Canary

The resume API is currently only available in React’s Canary and Experimental channels.

Learn more about React’s release channels here.

resume streams a pre-rendered React tree to a Readable Web Stream.

const stream = await resume(reactNode, postponedState, options?)

Note

This API depends on Web Streams. For Node.js, use resumeToNodeStream instead.


Reference

resume(node, postponedState, options?)

Call resume to resume rendering a pre-rendered React tree as HTML into a Readable Web Stream.

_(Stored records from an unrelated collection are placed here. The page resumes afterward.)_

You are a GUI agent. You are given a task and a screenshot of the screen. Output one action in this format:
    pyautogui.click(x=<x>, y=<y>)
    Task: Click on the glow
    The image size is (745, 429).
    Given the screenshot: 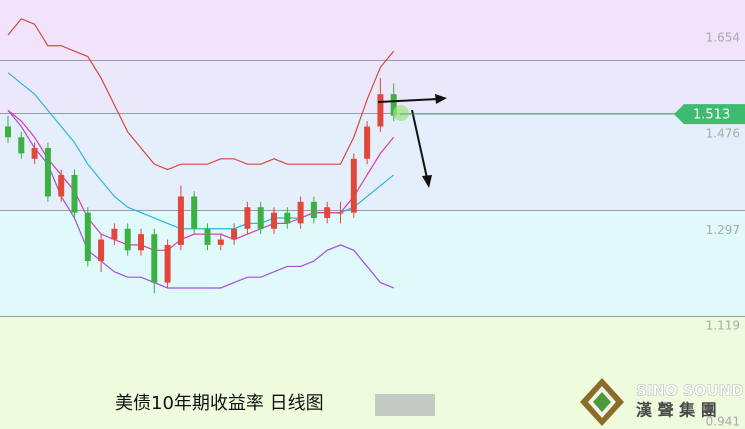 What is the action you would take?
    pyautogui.click(x=401, y=113)
    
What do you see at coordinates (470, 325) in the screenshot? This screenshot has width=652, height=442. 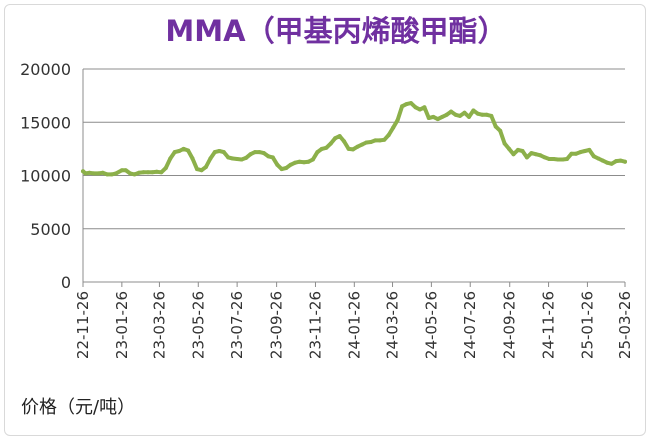 I see `x-tick-label-10: 24-07-26` at bounding box center [470, 325].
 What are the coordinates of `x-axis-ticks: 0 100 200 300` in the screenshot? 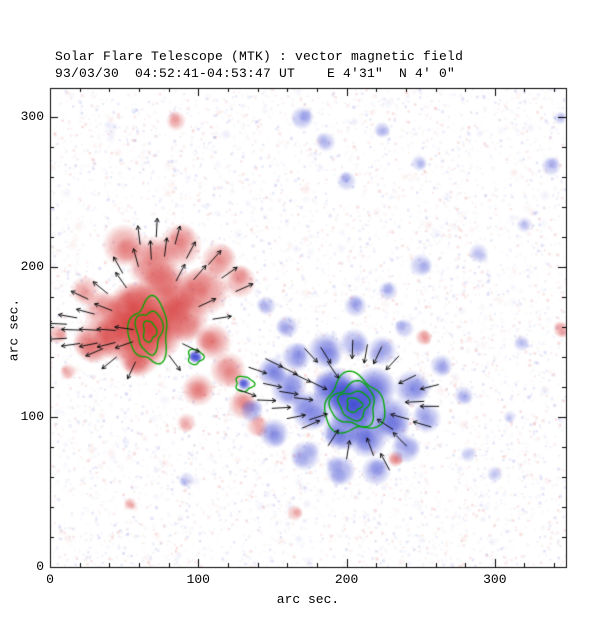 It's located at (306, 580).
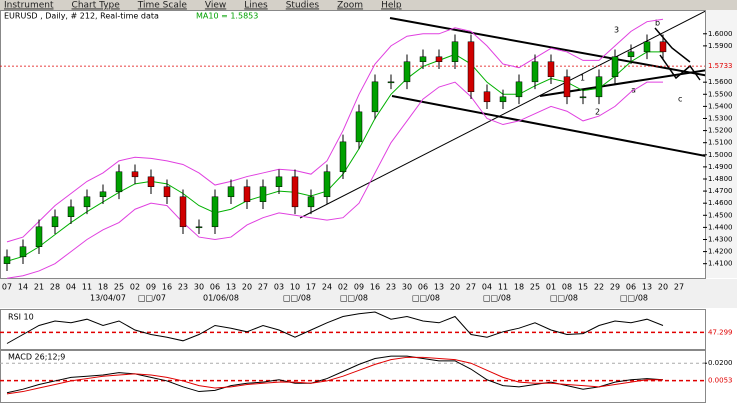  Describe the element at coordinates (615, 288) in the screenshot. I see `x-tick-label: 29` at that location.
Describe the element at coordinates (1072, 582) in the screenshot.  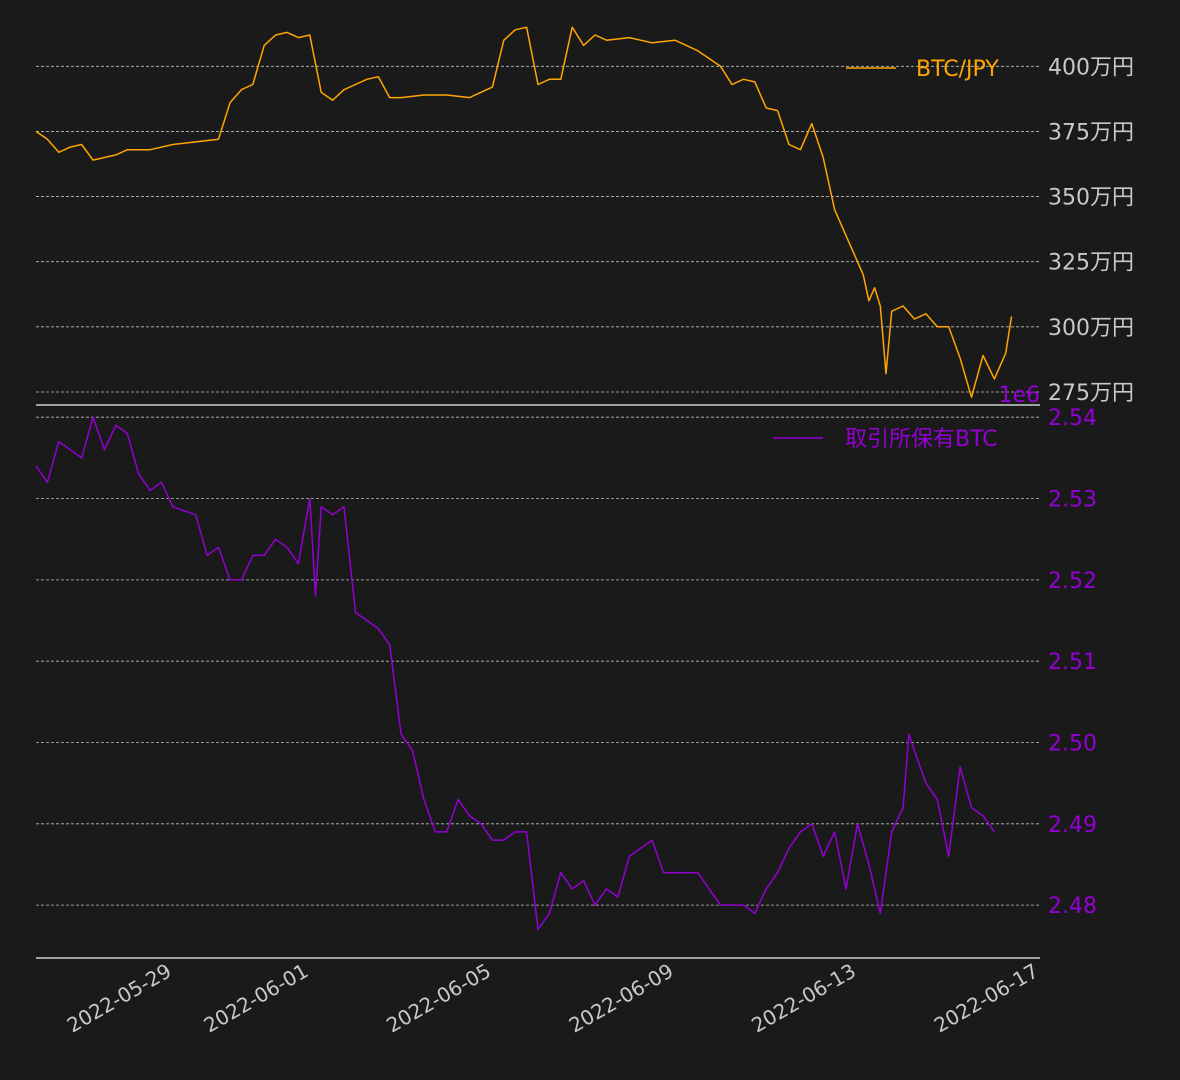
I see `bottom-ytick-label: 2.52` at that location.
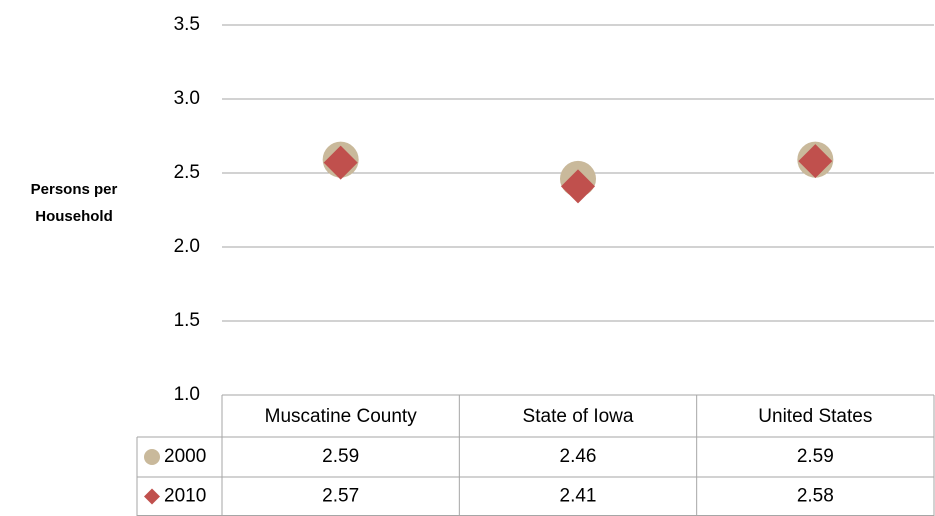 The height and width of the screenshot is (516, 935). What do you see at coordinates (74, 203) in the screenshot?
I see `y-axis-label: Persons per Household` at bounding box center [74, 203].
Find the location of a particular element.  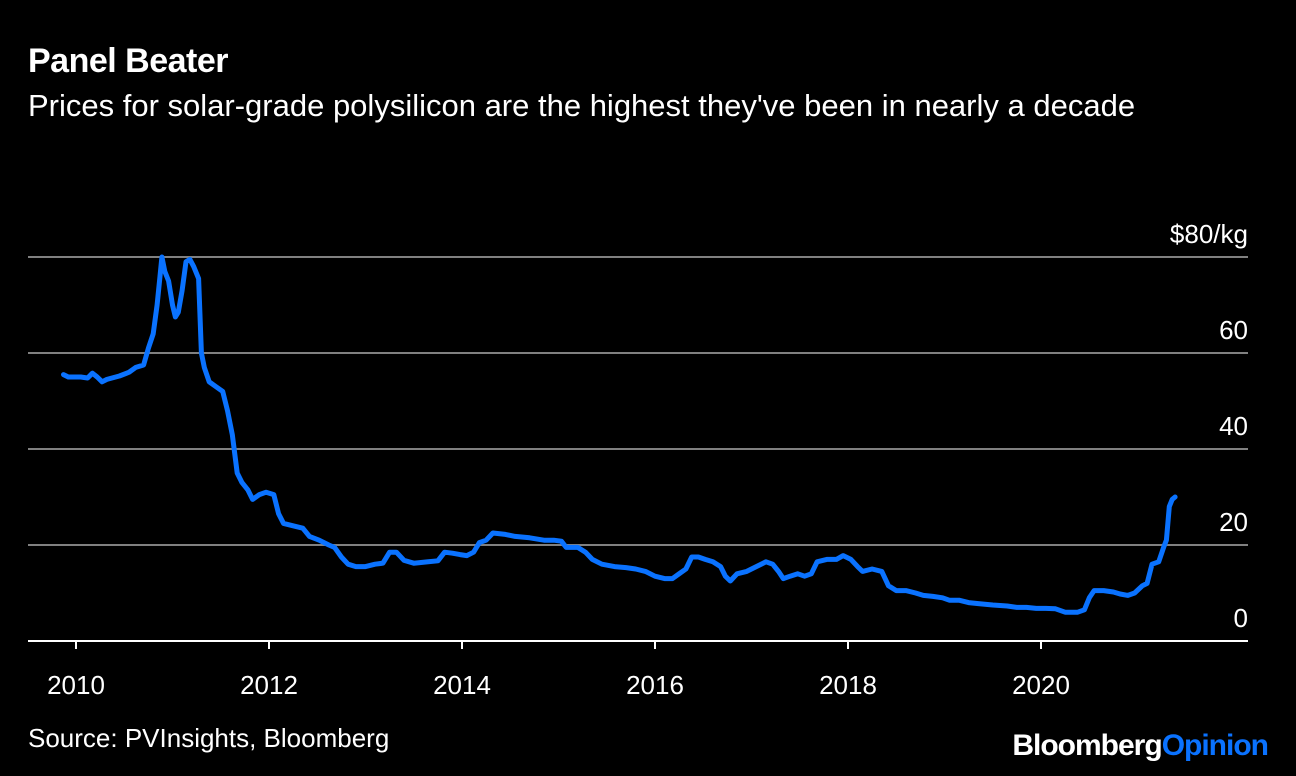

x-tick-label-2020: 2020 is located at coordinates (1041, 685).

import { resume } from 'react-dom/server';
import {getPostponedState} from './storage';

async function handler(request, writable) {
const postponed = await getPostponedState(request);
const resumeStream = await resume(<App />, postponed);
return resumeStream.pipeTo(writable)
}

See more examples below.

Parameters

  • reactNode: The React node you called prerender with. For example, a JSX element like <App />. It is expected to represent the entire document, so the App component should render the <html> tag.
  • postponedState: The opaque postpone object returned from a prerender API, loaded from wherever you stored it (e.g. redis, a file, or S3).
  • optional options: An object with streaming options.

Returns

resume returns a Promise:

The returned stream has an additional property:

  • allReady: A Promise that resolves when all rendering is complete. You can await stream.allReady before returning a response for crawlers and static generation. If you do that, you won’t get any progressive loading. The stream will contain the final HTML.

Caveats

  • resume does not accept options for bootstrapScripts, bootstrapScriptContent, or bootstrapModules. Instead, you need to pass these options to the prerender call that generates the postponedState. You can also inject bootstrap content into the writable stream manually.
  • resume does not accept identifierPrefix since the prefix needs to be the same in both prerender and resume.
  • Since nonce cannot be provided to prerender, you should only provide nonce to resume if you’re not providing scripts to prerender.
  • resume re-renders from the root until it finds a component that was not fully pre-rendered. Only fully prerendered Components (the Component and its children finished prerendering) are skipped entirely.

Usage

Resuming a prerender

import {
  flushReadableStreamToFrame,
  getUser,
  Postponed,
  sleep,
} from "./demo-helpers";
import { StrictMode, Suspense, use, useEffect } from "react";
import { prerender } from "react-dom/static";
import { resume } from "react-dom/server";
import { hydrateRoot } from "react-dom/client";

function Header() {
  return <header>Me and my descendants can be prerendered</header>;
}

const { promise: cookies, resolve: resolveCookies } = Promise.withResolvers();

function Main() {
  const { sessionID } = use(cookies);
  const user = getUser(sessionID);

  useEffect(() => {
    console.log("reached interactivity!");
  }, []);

  return (
    <main>
      Hello, {user.name}!
      <button onClick={() => console.log("hydrated!")}>
        Clicking me requires hydration.
      </button>
    </main>
  );
}

function Shell({ children }) {
  // In a real app, this is where you would put your html and body.
  // We're just using tags here we can include in an existing body for demonstration purposes
  return (
    <html>
      <body>{children}</body>
    </html>
  );
}

function App() {
  return (
    <Shell>
      <Suspense fallback="loading header">
        <Header />
      </Suspense>
      <Suspense fallback="loading main">
        <Main />
      </Suspense>
    </Shell>
  );
}

async function main(frame) {
  // Layer 1
  const controller = new AbortController();
  const prerenderedApp = prerender(<App />, {
    signal: controller.signal,
    onError(error) {
      if (error instanceof Postponed) {
      } else {
        console.error(error);
      }
    },
  });
  // We're immediately aborting in a macrotask.
  // Any data fetching that's not available synchronously, or in a microtask, will not have finished.
  setTimeout(() => {
    controller.abort(new Postponed());
  });

  const { prelude, postponed } = await prerenderedApp;
  await flushReadableStreamToFrame(prelude, frame);

  // Layer 2
  // Just waiting here for demonstration purposes.
  // In a real app, the prelude and postponed state would've been serialized in Layer 1 and Layer would deserialize them.
  // The prelude content could be flushed immediated as plain HTML while
  // React is continuing to render from where the prerender left off.
  await sleep(2000);

  // You would get the cookies from the incoming HTTP request
  resolveCookies({ sessionID: "abc" });

  const stream = await resume(<App />, postponed);

  await flushReadableStreamToFrame(stream, frame);

  // Layer 3
  // Just waiting here for demonstration purposes.
  await sleep(2000);

  hydrateRoot(frame.contentWindow.document, <App />);
}

main(document.getElementById("container"));

Further reading

Resuming behaves like renderToReadableStream. For more examples, check out the usage section of renderToReadableStream. The usage section of prerender includes examples of how to use prerender specifically.